**GOAL OF THE EXERCISE:** Please rewrite the items below with "icon" renamed to "button" throughout, keeping everything else the same and leaving out the pictures.

═════ MATERIAL TO PROCESS

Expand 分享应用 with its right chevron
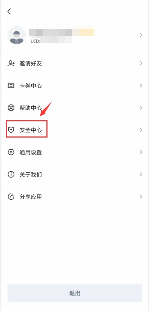 pos(141,197)
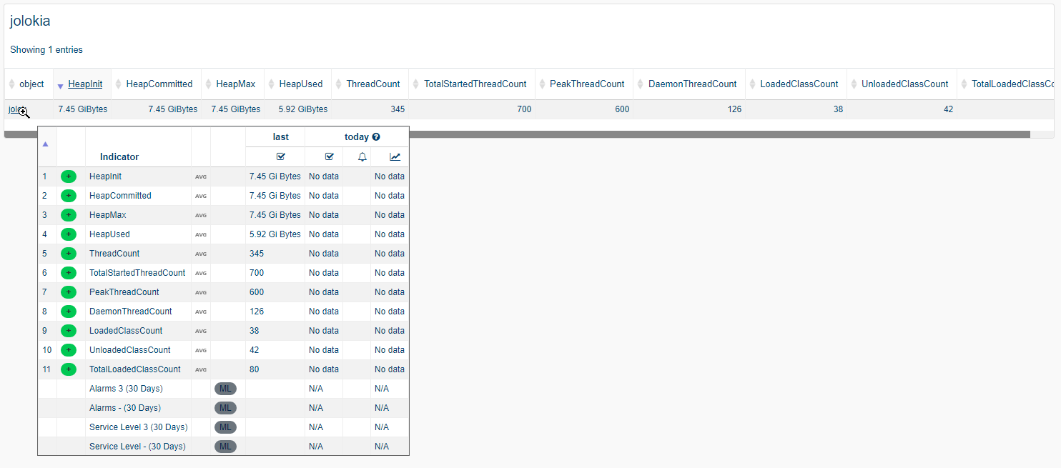Click the green plus for HeapUsed
Image resolution: width=1061 pixels, height=468 pixels.
point(69,234)
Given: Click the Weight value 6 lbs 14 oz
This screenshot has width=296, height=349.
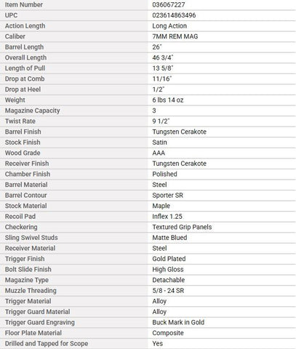Looking at the screenshot, I should point(168,100).
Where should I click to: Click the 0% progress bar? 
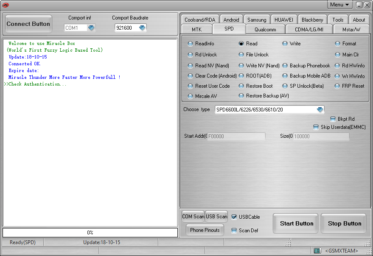point(90,233)
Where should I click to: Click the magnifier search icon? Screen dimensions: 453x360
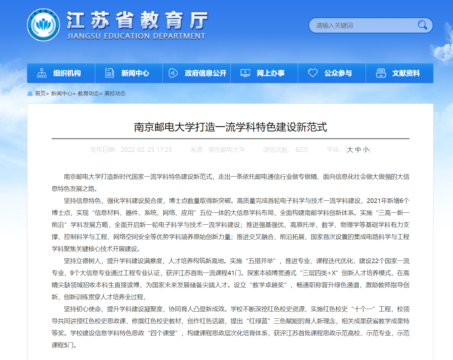click(422, 25)
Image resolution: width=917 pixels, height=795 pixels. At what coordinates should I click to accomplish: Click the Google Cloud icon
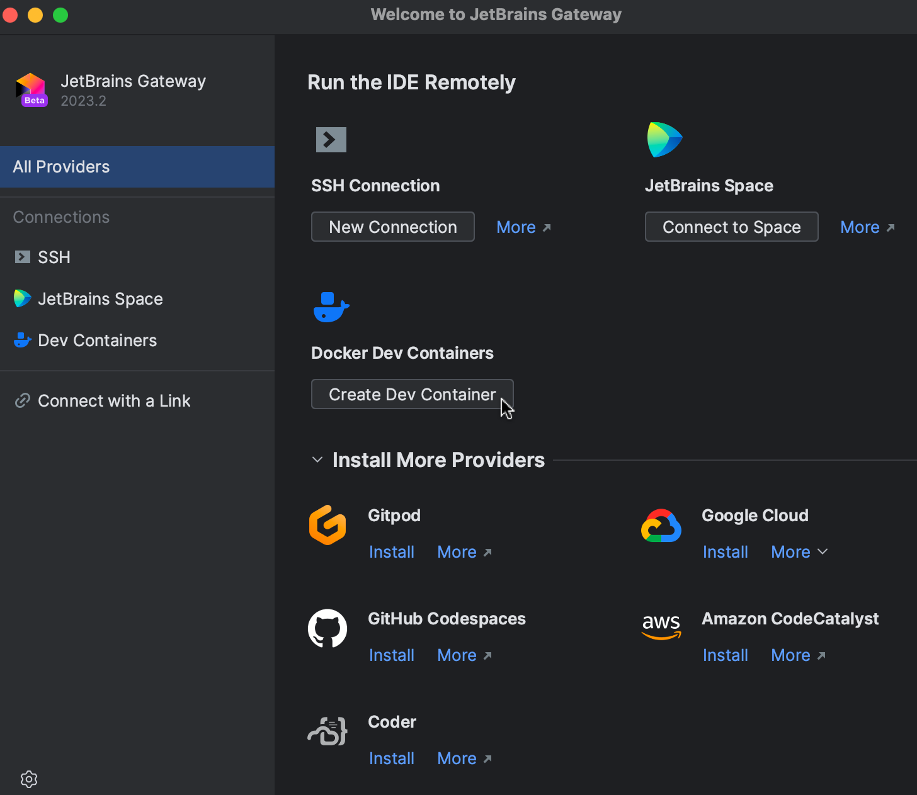click(661, 525)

══════════

**SOLUTION TO THIS TASK:**
Expand 分享应用 with its right chevron
 pos(141,197)
Click the green plus for HeapUsed
Image resolution: width=1061 pixels, height=468 pixels.
point(69,234)
Given: Click the Weight value 6 lbs 14 oz
This screenshot has width=296, height=349.
Looking at the screenshot, I should point(168,100).
Where should I click to: Click the 0% progress bar? 
point(90,233)
Where should I click to: Click the magnifier search button? Screen dimensions: 453x360
click(422, 25)
Image resolution: width=917 pixels, height=795 pixels. At what coordinates should I click to accomplish: Click the Google Cloud button
click(661, 525)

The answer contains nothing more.